Another issue that needs to be handled very carefully is security and identity. Obviously, the data needs to be secure, but the location needs to be well known. Most people will not be able to remember that 10.2.1.123/5673957390123 is the location of their personal cloud. Most cloud services have already assumed this and have moved to personalized URLs like http://facebook.com/robdiana. With known URLs for personal data, verifying identity must be very secure but must maintain simplicity in order to spread to the masses. When securing networks, the machine ID or MAC address is used to filter for known devices. When dealing with mobile devices there are similar identifiers, but we cannot depend on the typical consumer to deal with those IDs. Something similar to OAuth must be developed, like an SMS challenge/response model. I am not proposing this as a solution, there are people that are already devoted to digital identities and could work through the issues better than I.
The combination of standard data synchronization processes, standard data formats, standard security and identity verification processes would be a very powerful model. You could quickly switch between applications as well as personal cloud services. However, what would the benefit be for companies to develop such applications? There are the targeted advertisements, but the revenue from that model is extremely difficult to maintain growth. Even if a solid non-ad revenue model was developed, what differentiation could one service provide over others? If all of these standards exist, we would have made such services a commodity. Reliability can be a differentiation, but only up to a reasonable point. Even at 99.9% uptime, that is only 45 minutes of downtime per month and 99.99% uptime is about 4 minutes of downtime. Anything more reliable is not a concern for the mass consumer.
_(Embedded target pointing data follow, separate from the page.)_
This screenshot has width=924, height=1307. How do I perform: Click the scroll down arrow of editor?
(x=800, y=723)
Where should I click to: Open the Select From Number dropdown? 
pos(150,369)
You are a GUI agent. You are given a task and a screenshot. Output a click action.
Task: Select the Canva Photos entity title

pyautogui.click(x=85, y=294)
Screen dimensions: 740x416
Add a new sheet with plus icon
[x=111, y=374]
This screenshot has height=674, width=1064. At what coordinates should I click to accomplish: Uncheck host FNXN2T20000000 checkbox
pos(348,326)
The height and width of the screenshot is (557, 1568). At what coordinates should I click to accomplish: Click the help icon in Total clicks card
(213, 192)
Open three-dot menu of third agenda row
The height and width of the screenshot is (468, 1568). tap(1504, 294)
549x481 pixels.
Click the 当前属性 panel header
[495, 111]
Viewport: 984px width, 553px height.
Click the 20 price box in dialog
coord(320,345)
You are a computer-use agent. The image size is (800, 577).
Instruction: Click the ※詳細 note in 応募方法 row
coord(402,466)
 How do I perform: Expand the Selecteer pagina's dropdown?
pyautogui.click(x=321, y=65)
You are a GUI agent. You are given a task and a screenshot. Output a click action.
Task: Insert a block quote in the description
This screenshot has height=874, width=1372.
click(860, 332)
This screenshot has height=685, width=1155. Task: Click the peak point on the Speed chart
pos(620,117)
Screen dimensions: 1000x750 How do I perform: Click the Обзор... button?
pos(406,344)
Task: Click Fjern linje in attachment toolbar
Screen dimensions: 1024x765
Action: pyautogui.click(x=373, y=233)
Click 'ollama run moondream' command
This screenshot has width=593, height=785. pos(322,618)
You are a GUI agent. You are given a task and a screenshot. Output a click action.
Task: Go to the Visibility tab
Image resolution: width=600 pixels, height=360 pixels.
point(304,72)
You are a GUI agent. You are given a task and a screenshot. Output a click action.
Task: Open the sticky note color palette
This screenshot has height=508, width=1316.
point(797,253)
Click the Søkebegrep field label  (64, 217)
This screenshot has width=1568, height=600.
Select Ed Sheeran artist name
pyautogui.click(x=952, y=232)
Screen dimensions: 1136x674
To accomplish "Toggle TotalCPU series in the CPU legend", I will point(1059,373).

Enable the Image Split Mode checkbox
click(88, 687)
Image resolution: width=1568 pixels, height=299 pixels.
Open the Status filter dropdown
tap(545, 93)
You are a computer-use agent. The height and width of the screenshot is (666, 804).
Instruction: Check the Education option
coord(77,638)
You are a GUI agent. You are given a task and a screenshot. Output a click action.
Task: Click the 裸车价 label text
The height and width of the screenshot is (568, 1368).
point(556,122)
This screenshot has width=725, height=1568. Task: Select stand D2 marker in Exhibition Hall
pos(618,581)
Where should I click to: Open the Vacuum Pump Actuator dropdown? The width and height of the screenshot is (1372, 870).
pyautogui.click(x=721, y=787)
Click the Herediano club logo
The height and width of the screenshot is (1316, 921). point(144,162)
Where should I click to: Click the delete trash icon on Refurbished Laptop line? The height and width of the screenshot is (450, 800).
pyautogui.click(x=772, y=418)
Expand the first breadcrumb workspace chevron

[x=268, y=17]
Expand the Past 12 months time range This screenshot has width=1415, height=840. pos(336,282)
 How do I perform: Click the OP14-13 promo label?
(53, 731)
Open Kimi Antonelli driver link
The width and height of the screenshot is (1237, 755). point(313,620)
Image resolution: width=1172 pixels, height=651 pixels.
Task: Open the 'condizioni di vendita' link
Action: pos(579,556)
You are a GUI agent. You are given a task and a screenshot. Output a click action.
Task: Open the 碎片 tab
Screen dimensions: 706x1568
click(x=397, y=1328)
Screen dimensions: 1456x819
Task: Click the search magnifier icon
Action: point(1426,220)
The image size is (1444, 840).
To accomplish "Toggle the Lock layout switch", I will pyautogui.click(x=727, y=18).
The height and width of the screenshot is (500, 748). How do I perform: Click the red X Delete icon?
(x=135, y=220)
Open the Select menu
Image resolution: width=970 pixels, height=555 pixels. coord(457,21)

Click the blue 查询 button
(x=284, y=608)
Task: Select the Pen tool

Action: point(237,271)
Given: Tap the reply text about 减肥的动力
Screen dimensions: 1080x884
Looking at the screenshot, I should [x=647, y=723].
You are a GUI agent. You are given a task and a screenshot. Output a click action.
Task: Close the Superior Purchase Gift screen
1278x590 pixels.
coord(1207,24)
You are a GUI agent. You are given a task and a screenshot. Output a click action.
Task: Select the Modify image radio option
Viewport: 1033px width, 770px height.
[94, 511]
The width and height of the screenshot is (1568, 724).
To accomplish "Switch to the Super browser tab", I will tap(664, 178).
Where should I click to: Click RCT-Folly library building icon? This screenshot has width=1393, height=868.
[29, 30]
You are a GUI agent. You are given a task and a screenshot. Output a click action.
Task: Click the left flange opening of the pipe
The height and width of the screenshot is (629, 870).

When something becomes a commodity, the main difference becomes price. If you look at desktop and laptop PCs, the differences are mostly limited to processor speed, disk storage, RAM and price. Because the differences between most of these items are hard for most people to really understand, price becomes a major driving factor. If the only differentiation is price, innovation slows down. Innovation is more expensive than commodity services or parts.
If we lose innovation, what happens to the services that we all rely on? Where does the next big breakthrough come from? It would require another major technological shift like the Internet, Google and now mobile technology have provided. Those shifts are rare, often quite disruptive and normally extremely difficult to complete successfully.
I will admit that many of the standards driven ideas are solid. Assuming companies can still innovate on top of the standards, we would not have the typical innovation problems because there will be competition. However, we need to be careful what we wish for, as we might just get it.